While the free market advocates have an interesting theoretical argument regarding the most efficient way to allocate tickets, the fact is that many if not all college and professional sports teams are for the most part also public entities – they most often play in arenas and stadiums that are financed in part or in whole with your tax money and mine, and they almost always also enjoy other benefits granted to them through the public domain.

Many states in the US have simply thrown up their hands in despair as to what to do with regards to the secondary market, while many other countries are looking for new and innovative ways to deal with the problem. The growing criminal activity around the sale of tickets to major events only makes solutions to this issue more pressing.

Sunday, August 10, 2008

Not Good Enough!

Let's not get all overwrought about the most-watched basketball game in history. The US won easily 101-70 thanks to great defense - Coach K has the American team pressuring college-style all over the court - and a weak Chinese backcourt.

On the other hand, it wasn't lost on anyone that the US shot 7-24 (29%) from 3 points and the Chinese were left open for threes and hit 4-6 in the first quarter and 7-15 for the first half, exposing again the seemingly eternal US weakness against the 3-point shot. Clog the middle and make the US shoot jumpers...don't have to be a genius to figure that one out.

The "Redeem Team" has an easy one against Angola on Tuesday, but nothing simple after that. And the Croatians - who shot 12-16 from 3-points in their 97-82 win over Australia (who lost to the US by 11 in pre-Olympic play), Russians, Lithuanians, Greeks, Argentines and espcially the Spanish have backcourts that can compete with the Americans, and these teams consistently shoot 40% and more from long range. The US shouldn't count their gold medals before they hatch.

Friday, July 25, 2008

The Bubble

Oh my, everyone is all excited about Atlanta's Josh Childress signing with Olympiakos of Athens. Hey, $20 million over 3 years (tax free? enjoy, enjoy!) isn't bad by anybody's standards, particularly for a perennial 6th man. And that's not all: Brandon Jennings, a non-qualifier for Division I from Oak Hill Academy, is headed to Virtus Roma, where he will undoubtedly spend a mandatory one year before heading back to the NBA.

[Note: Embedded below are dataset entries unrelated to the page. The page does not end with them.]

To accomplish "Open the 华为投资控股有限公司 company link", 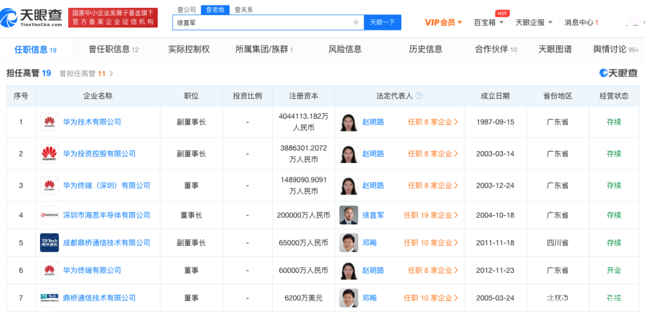I will (x=99, y=154).
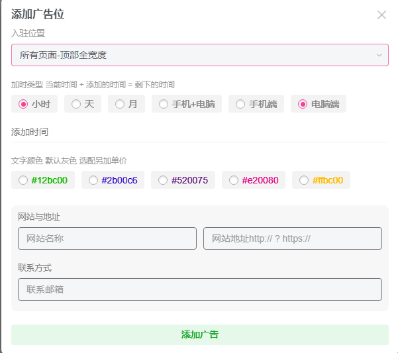
Task: Click the 网站名称 input field
Action: coord(107,238)
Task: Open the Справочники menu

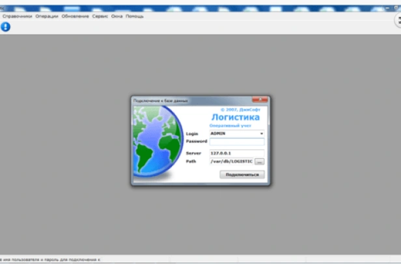Action: click(x=17, y=16)
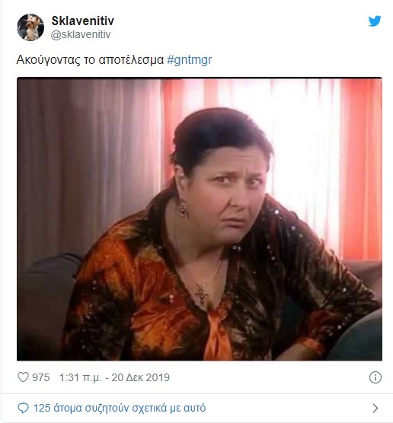Click the blue Twitter bird logo
The width and height of the screenshot is (393, 423).
click(375, 21)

In a recent column, Fox Sports' (and Tacoma's - say hi to Mom and Dad!) Mike Kahn wrote about the new west to east direction of international basketball, citing not only the examples of Childress and Jennings, but a number of other examples (Splitter, Delfino, Nachbar, Navarro, etc.). He makes an interesting point that the ridiculous amounts spent on superstars that strangle the NBA salary cap for mid-range players coupled with tight restrictions on young players under the cap's rules (not to metion the strong Euro/awful dollar) are creating a more attractive atmosphere in Europe for signing quality players.

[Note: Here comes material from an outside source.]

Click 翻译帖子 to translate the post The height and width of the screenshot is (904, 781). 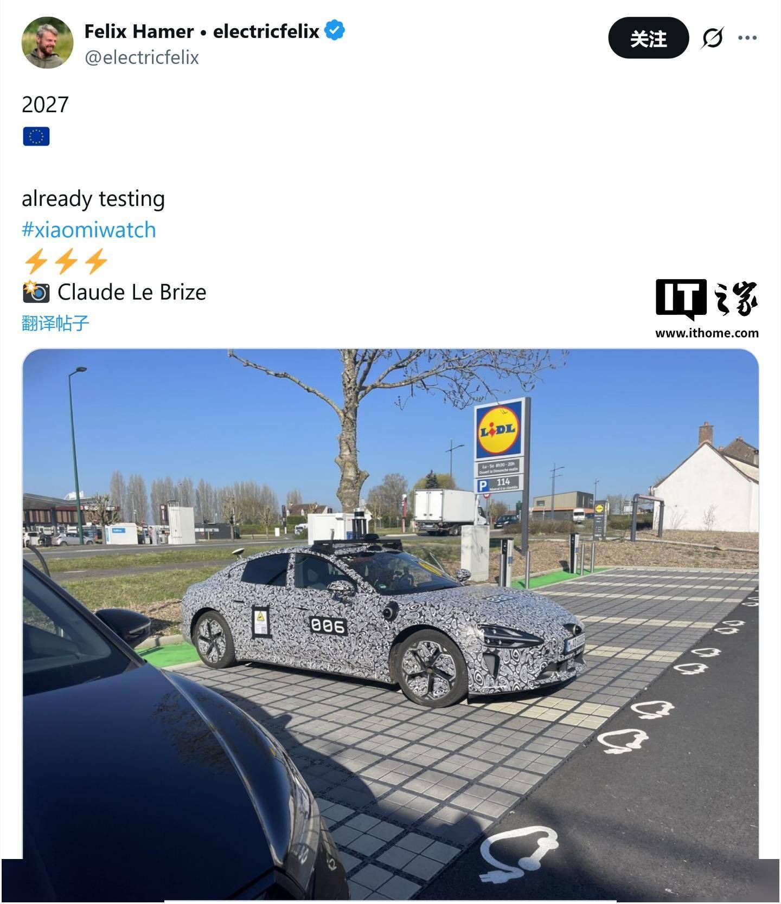point(55,324)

Unfortunately, I'm not sure Mike's analysis translates into a lot more Josh Childres's heading over to Europe for a very simple reason: the money being provided for these big contracts are coming almost solely from a few individuals/oligarchs with some very specific teams - and I can count them on one hand: Oympiakos and Panathinaikos of Athens; CSKA Moscow and maybe Dynamo Moscow and Kimchi (suburb of Moscow). The funding for European's professional basketball teams for the most part still comes from corporate sponsors whose ability and desire to subsidize what is still in almost all cases a losing operation, will ultimately always be limited.

For those few individuals and oligarchs who have endless reels of cash, sure, $10-20 million and a lot more is just a drop in the bucket, but ultimately even very rich people get tired of pouring money down a drain and moreover, these teams are ultimately often just playthings for them - and anyone with kids knows that people get tired of playing with the same toys all the time. I have seen these kinds of individuals come and go now in European basketball for well over 20 years, and ultimately the answer to increasing interest in basketball in Europe is not by finding more oligarchs, but by creating the commercial atmosphere that will encourage investors and companies to put money into creating an attractive - and profitable - product.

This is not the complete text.